PNNL

The Science

The Department of Energy’s (DOE) Energy Exascale Earth System Model (E3SM), including its atmosphere model (EAM), incorporates many relatively new features. In a prior investigation, a comprehensive parametric sensitivity analysis for the EAM was performed based on short, perturbed parameter ensemble (PPE) simulations, focusing on global mean climate features and metrics. While parameter values in global climate models are typically assigned constant values across space and time, the model's response to parameter perturbations can vary by region and climate regime. This underscores a more nuanced understanding of EAM model behaviors and physics at the regional scale and process level. Researchers at DOE's Pacific Northwest National Laboratory demonstrated a new analysis on how parametric sensitivity within the EAM varies with regions and cloud regimes. This study proposes a systematic and computationally efficient approach to assess and enhance model accuracy at the regional scale.

The Impact

Modeling water cycle processes including clouds and precipitation at the regional scale presents a formidable challenge for global Earth system modeling. This study offers a comprehensive insight into the behavior of the EAM, enhancing our understanding of how the model responds to parameters and their interactions. The employed short ensemble simulation strategy also yields valuable insights into optimizing the use of DOE's leadership computing facilities for exascale Earth system modeling.
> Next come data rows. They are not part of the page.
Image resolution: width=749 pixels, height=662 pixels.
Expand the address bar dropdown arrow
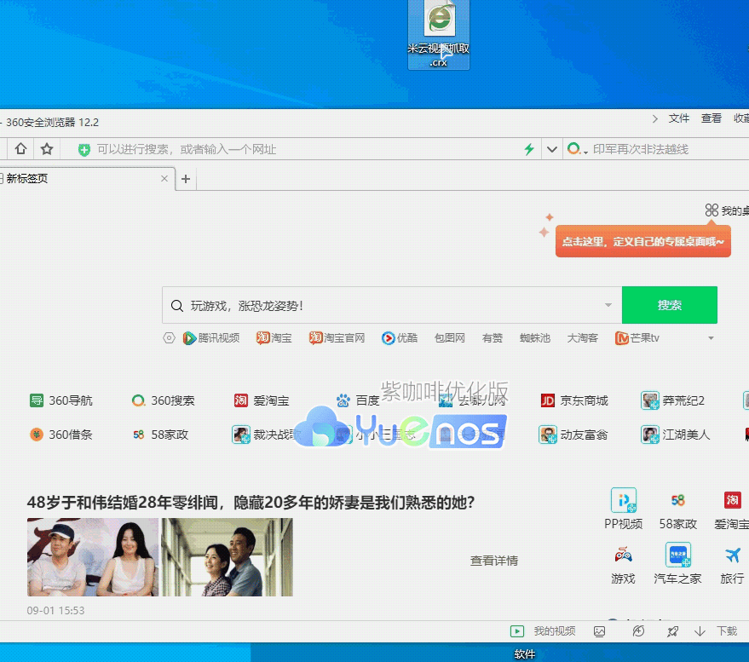[550, 148]
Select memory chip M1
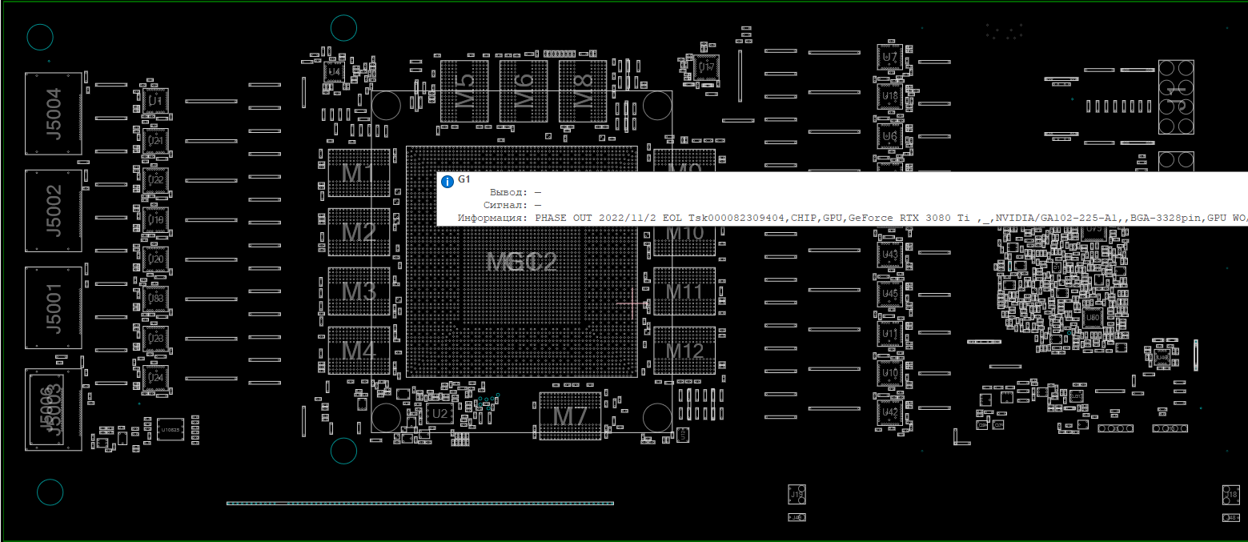The image size is (1248, 542). (x=359, y=173)
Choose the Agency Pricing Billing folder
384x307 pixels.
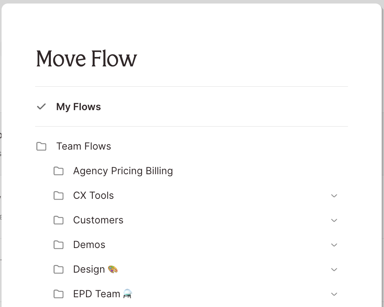pyautogui.click(x=123, y=171)
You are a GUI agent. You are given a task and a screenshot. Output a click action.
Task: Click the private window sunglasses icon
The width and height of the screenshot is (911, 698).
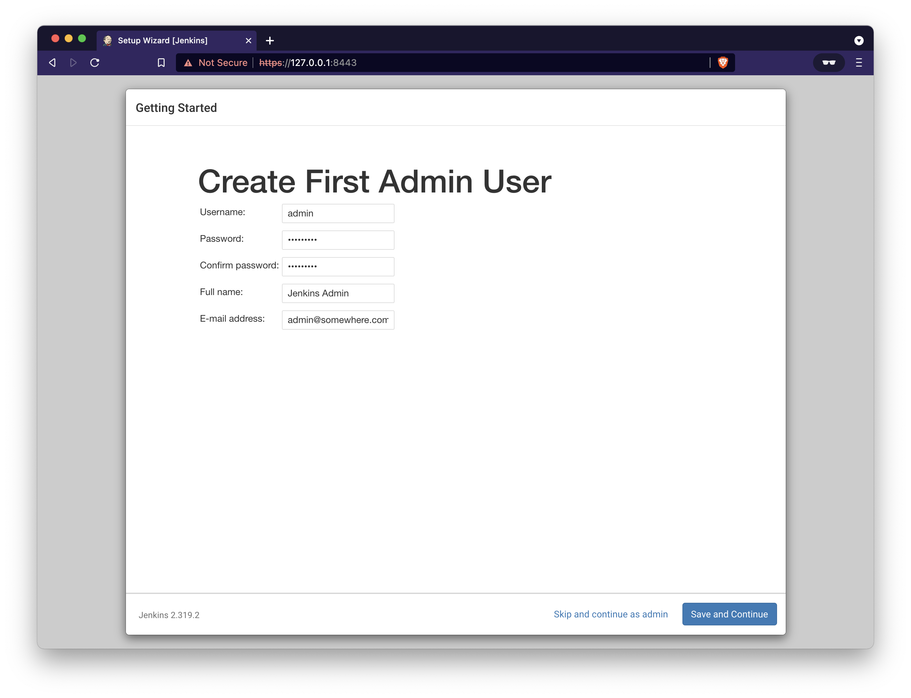click(829, 63)
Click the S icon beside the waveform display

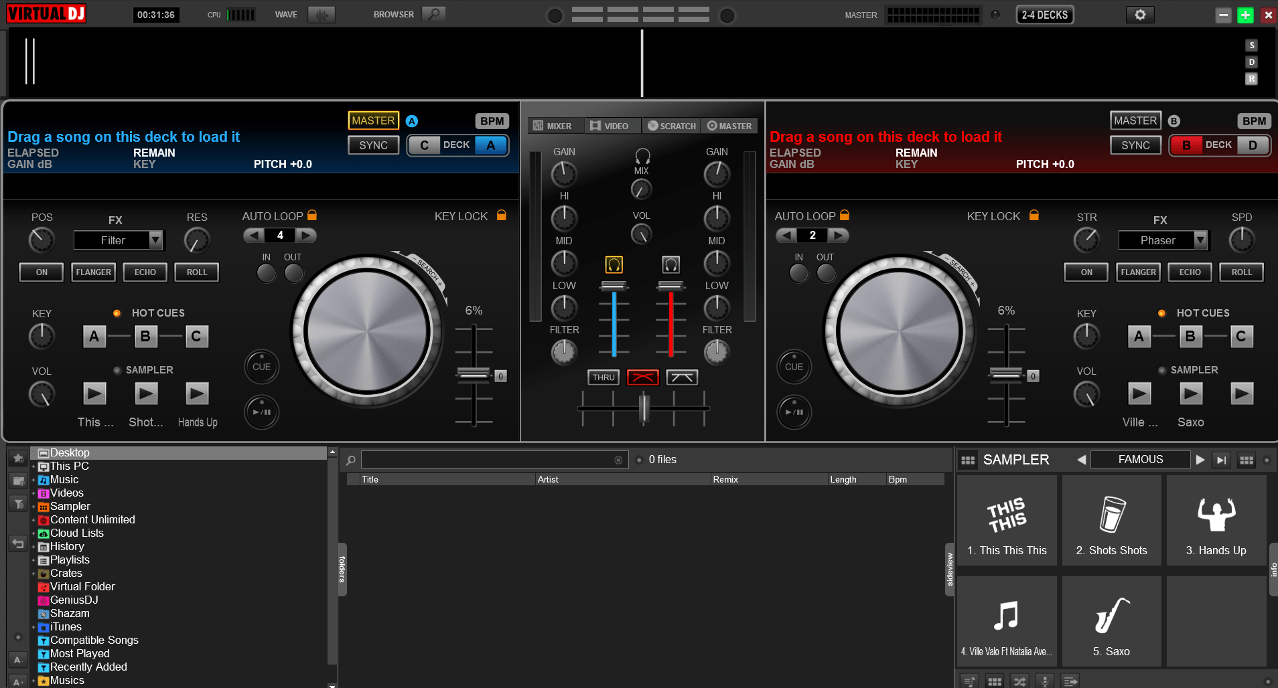tap(1251, 45)
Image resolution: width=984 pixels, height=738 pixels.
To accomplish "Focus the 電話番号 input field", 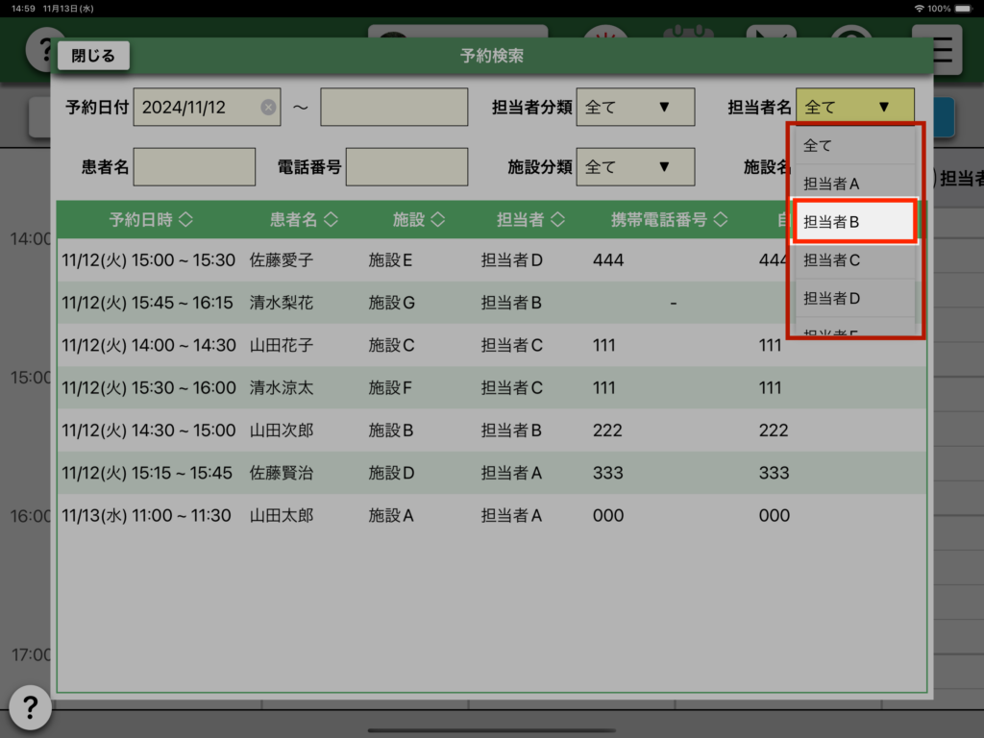I will (x=406, y=167).
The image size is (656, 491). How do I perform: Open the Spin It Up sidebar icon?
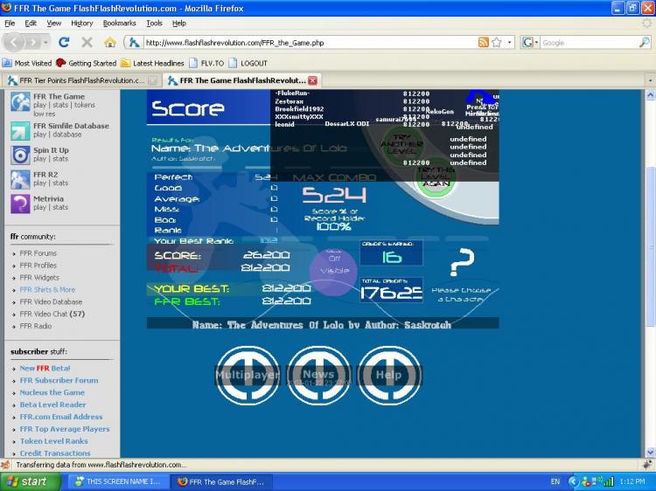click(20, 155)
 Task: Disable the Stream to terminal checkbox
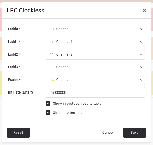tap(48, 112)
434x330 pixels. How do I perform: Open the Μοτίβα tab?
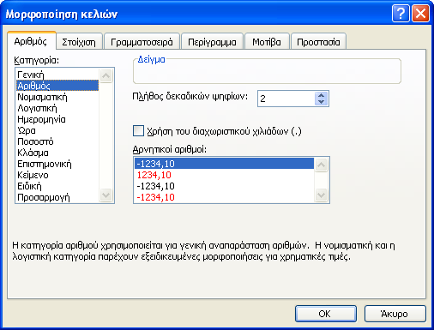267,42
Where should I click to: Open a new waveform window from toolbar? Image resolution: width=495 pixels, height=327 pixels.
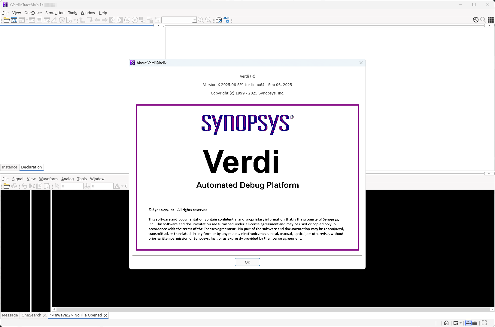point(14,20)
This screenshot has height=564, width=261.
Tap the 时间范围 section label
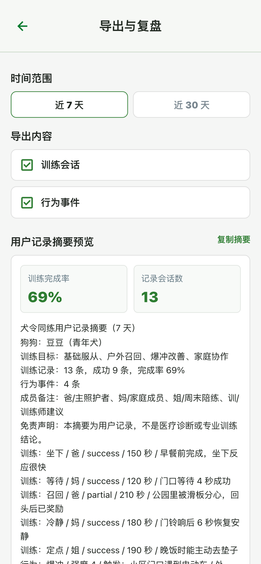(x=31, y=79)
The results of this study furnish valuable information regarding parametric sensitivity across different climate regimes in the EAM. This, in turn, improves our comprehension of the treatment of model physics concerning adjustable parameters and their interactions, thereby guiding future parametrization development for climate models to reduce uncertainties in projecting future changes in the water cycle.

Summary

Enhancing a model's predictive capability necessitates fine-tuning to optimize its representation of physical processes across diverse regions and climatic regimes. While global climate model parameters are generally assigned constant values across space and time, the model's response to parameter perturbation can differ depending on the region and climate regime. This drives the necessity for deeper comprehension of the EAM model's behavior and physics at regional and process levels. In this study, using 256 short PPE simulations and a sensitivity analysis framework, we identify parameters that cause the largest sensitivities over different regions and compare the model responses in fast atmospheric processes to the parameters across different cloud regimes for several important cloud-related fidelity metrics. Our findings reveal that certain parameters have contrasting effects on cloud forcing in mid-latitude versus tropical land regions. We also explore how parametric sensitivity changes as stratocumulus transitions to shallow convection and to deep convection over the ocean, and investigate how the parametric sensitivity evolves with prediction length. Detailed interpretation of the spatial dependence of parametric sensitivity is provided. This study improves our process-level understanding of cloud physics and parameterization and provides insights for developing more advanced, regime-aware parameterization schemes in global climate models.